The
Cleaning-up that India has to do on a War-footing II
Dr.
Amartya Kumar Bhattacharya
BCE
(Hons.) ( Jadavpur ), MTech ( Civil ) ( IIT Kharagpur ), PhD ( Civil
) ( IIT Kharagpur ), Cert.MTERM ( AIT Bangkok ), CEng(I), FIE,
FACCE(I), FISH, FIWRS, FIPHE, FIAH, FAE, MIGS, MIGS – Kolkata
Chapter, MIGS – Chennai Chapter, MISTE, MAHI, MISCA, MIAHS, MISTAM,
MNSFMFP, MIIBE, MICI, MIEES, MCITP, MISRS, MISRMTT, MAGGS, MCSI,
MMBSI
Chairman
and Managing Director,
MultiSpectra
Consultants,
23,
Biplabi Ambika Chakraborty Sarani,
Kolkata
– 700029, West Bengal, INDIA.
E-mail:
dramartyakumar@gmail.com
The
Government of India has to do the following cleaning-up on a
war-footing. The Government of India has to
1.
Root out government servants having a criminal record. To start with,
the government should dismiss and try Salil Haldar, Sujay Kumar
Mukherjea, Basudeb Bhattacharyya and Koustuv Debnath, all of whom are
employed as teachers at Indian Institute of Engineering Science and
Technology, Shibpur, West Bengal, and all of whom have criminal
records.
2.
Root out bribery and corruption in government offices. Only a very
small fraction of government servants are honest.
3.
Demolish the conception, prevalent among most Indians, that
government service implies the right to take bribes.
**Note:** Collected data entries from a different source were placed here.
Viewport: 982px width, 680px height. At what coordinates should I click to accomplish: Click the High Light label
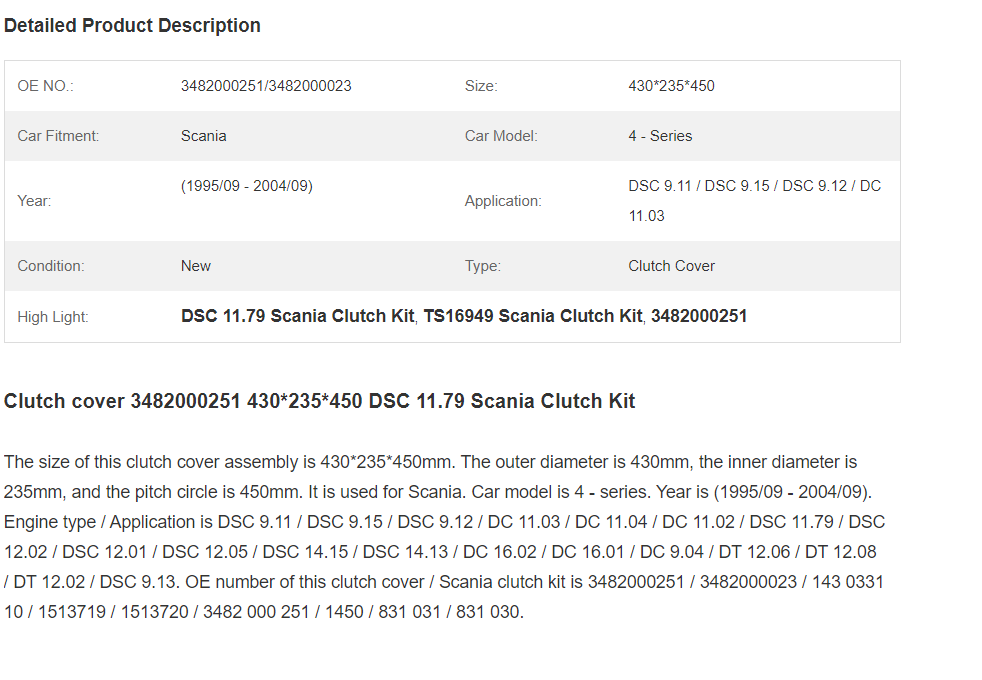[53, 317]
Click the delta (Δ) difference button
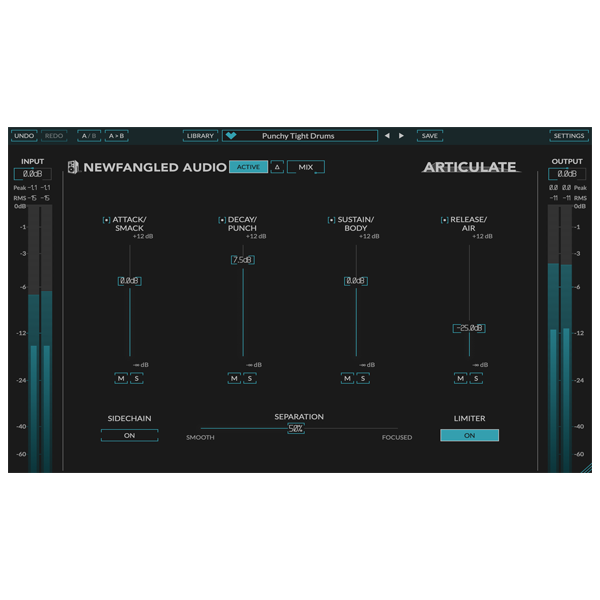Image resolution: width=600 pixels, height=600 pixels. (x=277, y=167)
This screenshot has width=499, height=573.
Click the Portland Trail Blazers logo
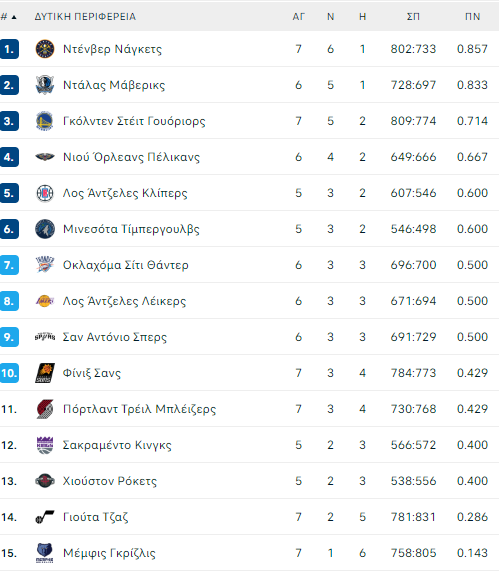(45, 409)
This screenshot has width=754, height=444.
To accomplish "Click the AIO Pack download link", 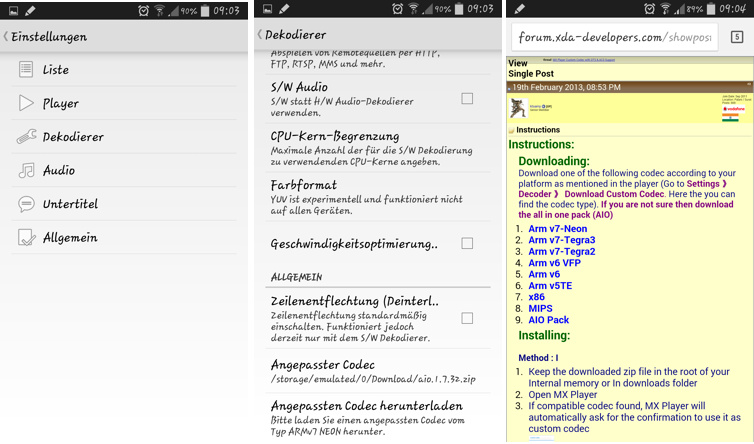I will click(549, 320).
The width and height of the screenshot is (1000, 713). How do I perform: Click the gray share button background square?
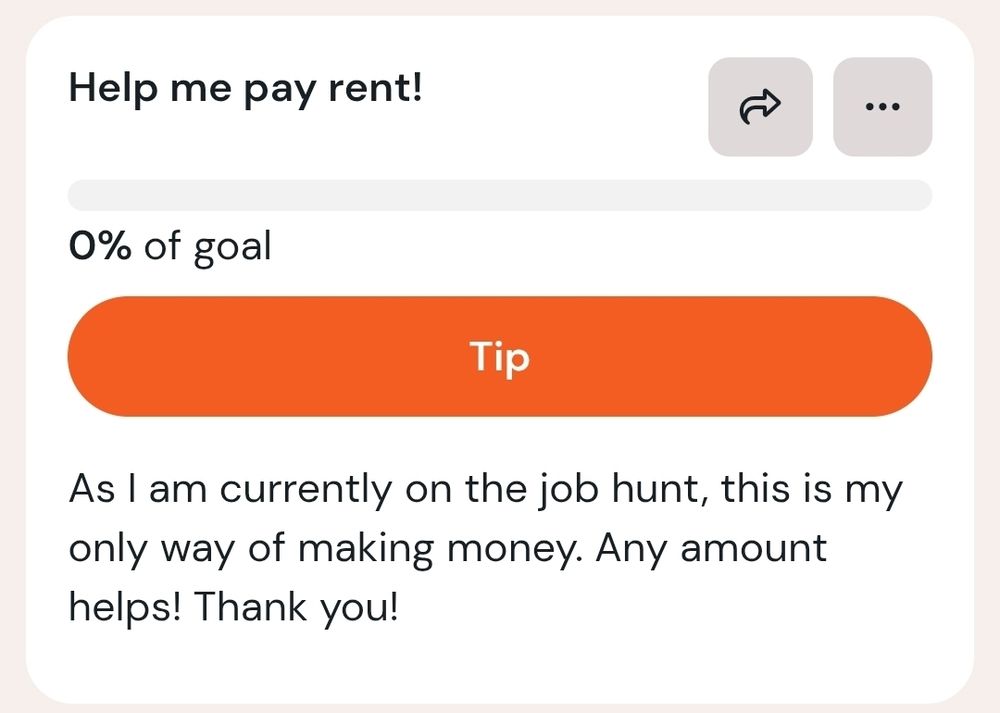760,107
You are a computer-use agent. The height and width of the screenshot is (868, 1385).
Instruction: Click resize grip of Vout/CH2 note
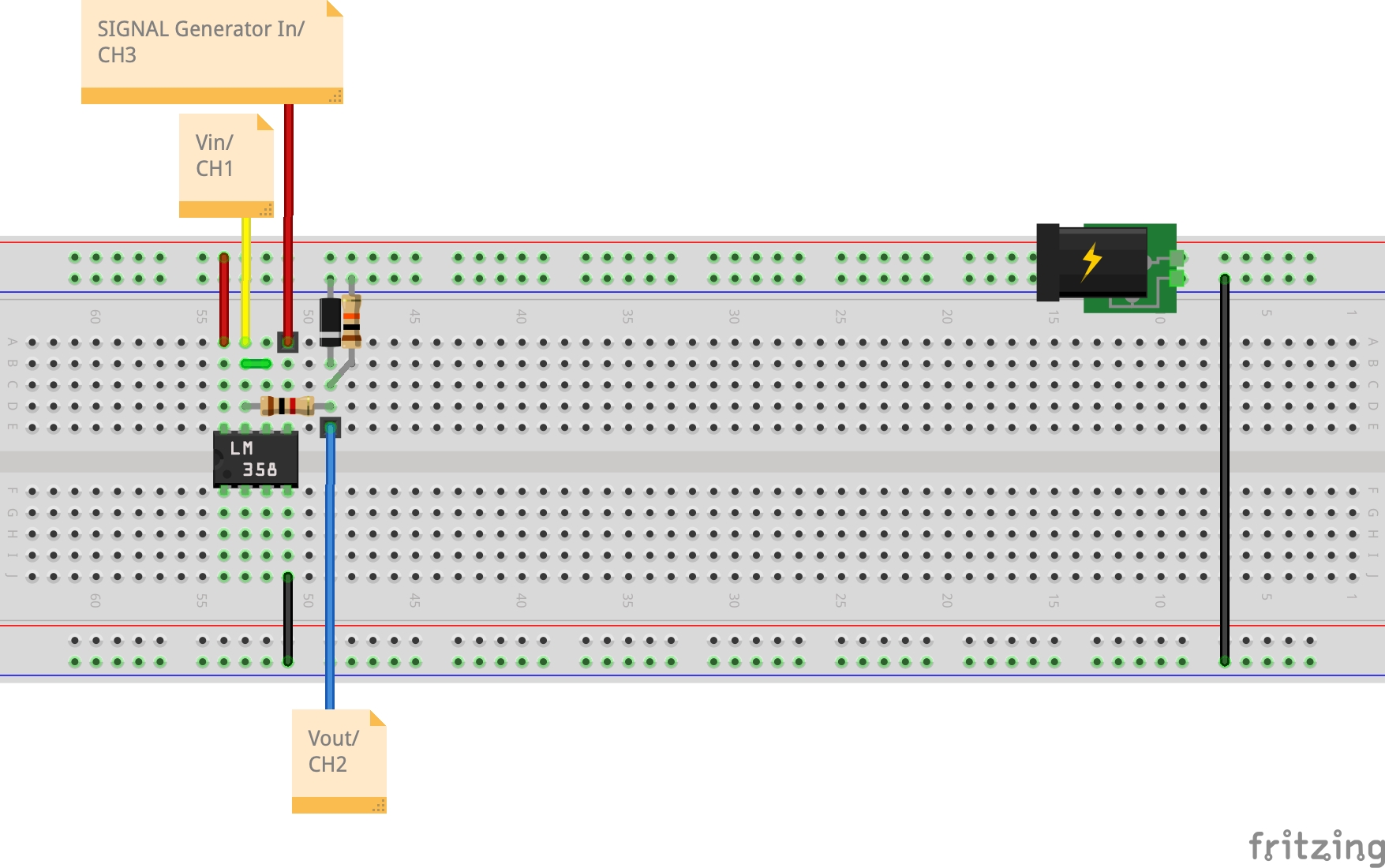tap(379, 806)
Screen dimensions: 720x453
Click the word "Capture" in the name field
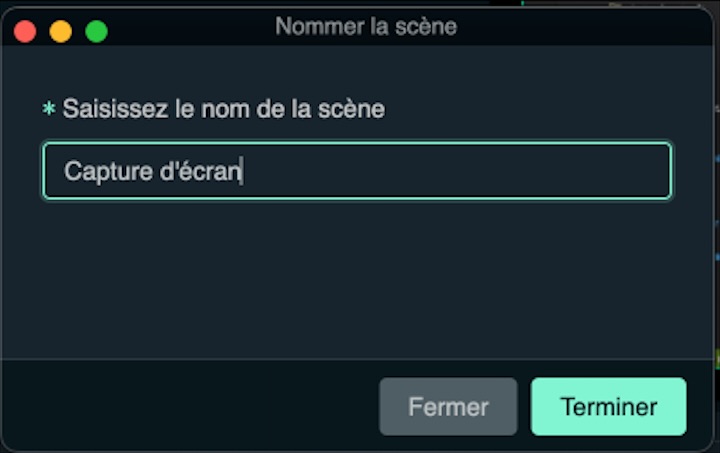[100, 171]
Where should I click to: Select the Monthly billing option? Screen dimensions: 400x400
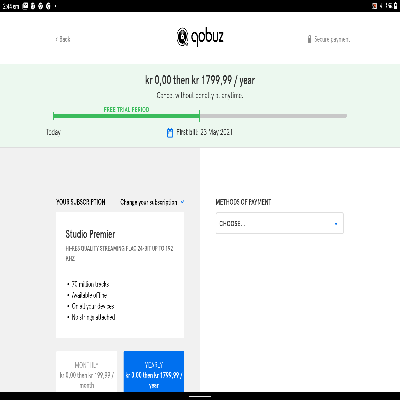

While punishing
the guilty, the government should laud the very small minority of
government servants who are honest.
4.
Make an earnest effort to uplift the suffering villagers of India.
5.
Make sincere efforts to remove slums and ghettos in Indian cities and
towns.
6.
Build a government based on trust, not suspicion. At least four
identity documents are prevalent in India today - Passport, Aadhaar
Card, PAN Card and Voter's Identity Card. Since, excepting a
Passport, an Indian does not really need the rest, the government
should abolish the unnecessary documents. Different sets of
government servants are currently issuing different identity
documents and taking bribes for issuing the same.
7.
Recognise that widespread rigging takes place in Indian elections and
make sincere efforts to root-out the same. In view of the widespread
rigging prevalent now with local toughs ruling polling booths, Indian
election results are devoid of any relation to the will of the
people.
8.
Ensure that a son inherits his father's property. This usually does
not happen now unless the son pays hefty bribes to government
servants. The government must do some soul-searching and feel ashamed
that a son currently finds great difficulty in inheriting his
father's shares and electricity connection - just to cite two
examples.
9.
Eradicate the current habit of government servants taking bribes to,
for example, sanction a building plan, mutate a landed property and
provide an electricity connection.
10.
Simplify the procedure for getting Indian Passports. The government
servants at the Regional Passport Offices must be courteous and
helpful and not harass citizens as is the case today.
11.
Ensure that retirement benefits are released immediately after
retirement and not after four or five years. Many people get their
retirement benefits between four and six years after retirement. My
mother received her retirement benefits four years after her
retirement. The government must punish government servants who
withhold retirement benefits of retired citizens.
12.
Eliminate feudalism. Corrupt government servants have taken the place
of erstwhile zamindars in rural areas.
13.
Eliminate the current 'trickle-down' economy. The government must
ensure that the lower strata of Indian society is also a beneficiary
of economic progress and is not left behind.
14.
Remove the criminal-government servant-politician nexus. This is
extremely important if India is to progress.
15.
Remove the difference between 'the rulers' and 'the ruled'. The
government must ensure that democracy does not remain a sham and that
government is truly 'of the people, for the people and by the
people'.
16.
Place a greater value on human life. The government must not think
that, simply because India is a populous country, a few lives lost in
an accident, for example, a bridge collapse - such as the one that
happened in Howrah some time back - does not matter. The government
must acknowledge that every single human life is valuable.
17.
Eliminate tokenism.
18.
Eliminate window-dressing before a politician visits an area. The
government must be sincere in its development efforts and ensure that
not a single development project announced turns out to be an eyewash
designed to fool the population.
19.
Ensure internet access and continuous power supply in rural areas.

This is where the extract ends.